Esta nota tendrá algo de inacabado. Porque la muerte de Enrique fue repentina y escribo bajo el influjo de un aprecio y una amistad que iban creciendo y que, en mi ánimo, no dejan de crecer. Me viene a la mente, no sé por qué, la pesada figura de Enrique, que parecía augurar una pesadez general, desmentida por la mirada profunda y rápida, y por el ritmo de sus frases, breve, ágil, sintético, de precisión quirúrgica por momentos. Su indignación con el sistema de justicia, sumiso ante las políticas globales, su falta de resignación, su escasa autorrefencialidad, su caballerosidad y su lucha porfiada contra lo que sabía que no podía cambiar.
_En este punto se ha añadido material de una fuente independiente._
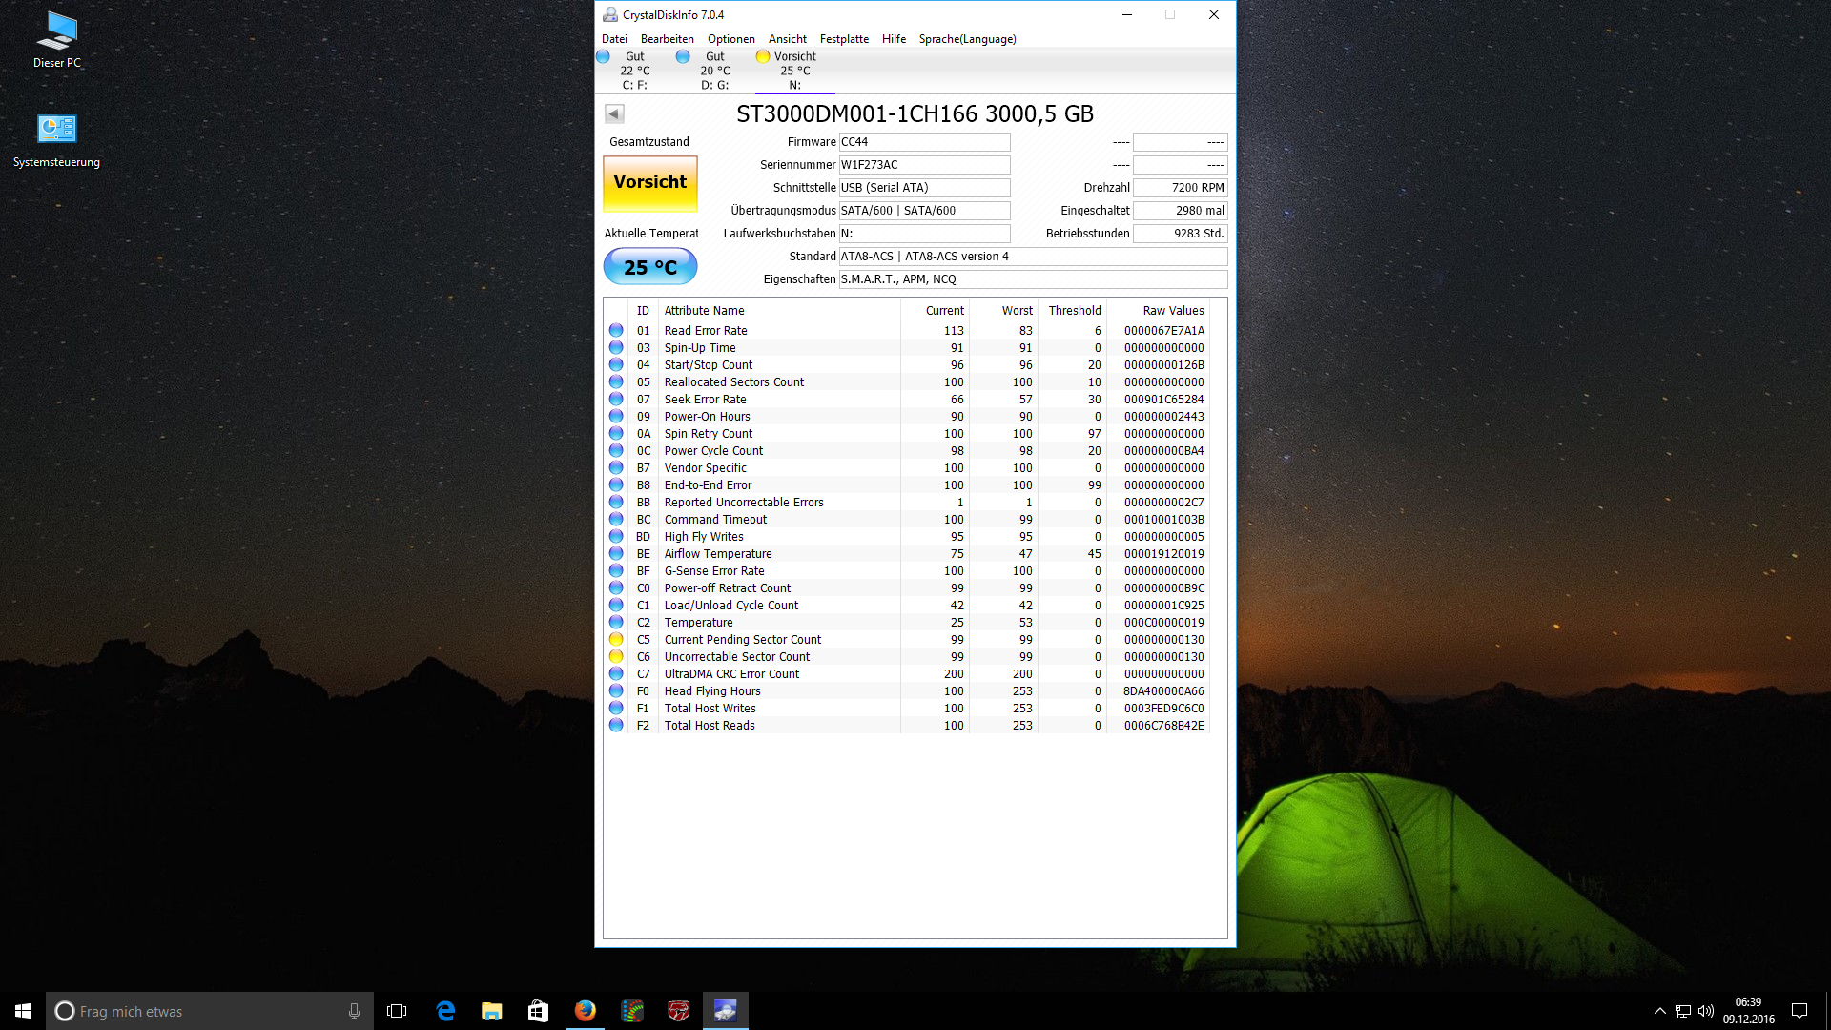1831x1030 pixels.
Task: Select the D: G: drive status icon
Action: pos(683,57)
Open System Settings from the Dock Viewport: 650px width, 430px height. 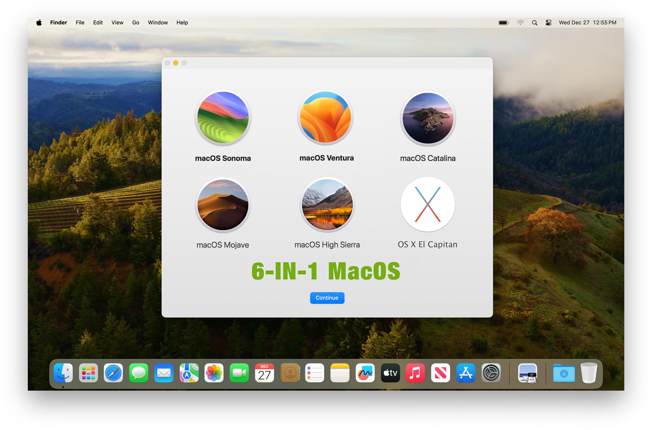[x=491, y=373]
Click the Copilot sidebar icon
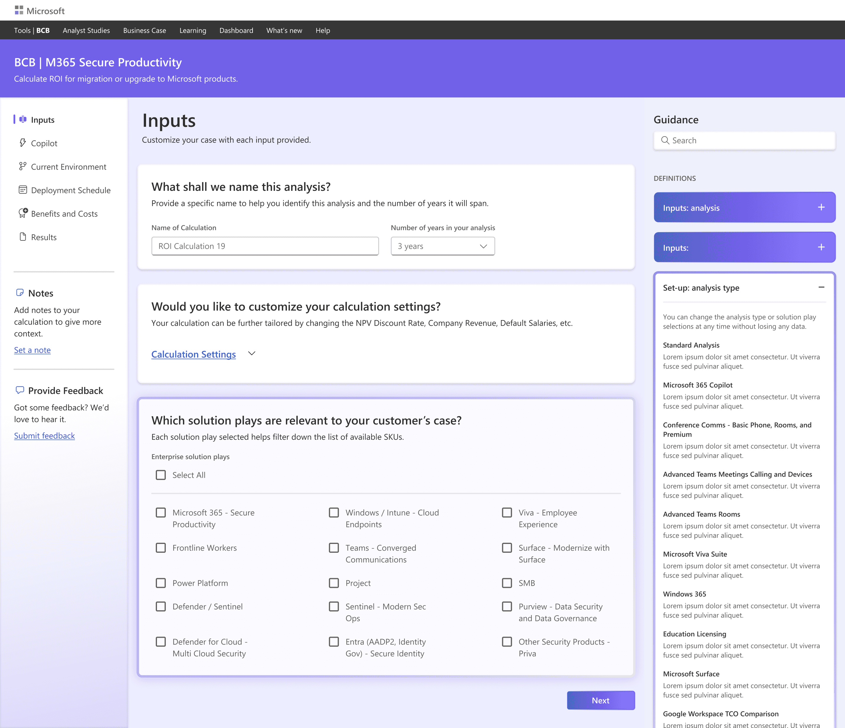 [x=23, y=143]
No encuentro una frase fácil para finalizar con optimismo este texto. La lucha que entabló Enrique seguirá, sin duda. Es obvio y es muy previsible que yo lo diga. Pero hay una pérdida irreparable, la humana, la personal. Esa apenas se mitiga al pensar en la mucha gente valiosa, y aun no conocida, que su prédica incorporó a las causas que defendía. Lo sentí hoy en el velatorio. De alguna manera, el diálogo con los amigos muertos sigue por medio de quienes nos llegan a través de ellos.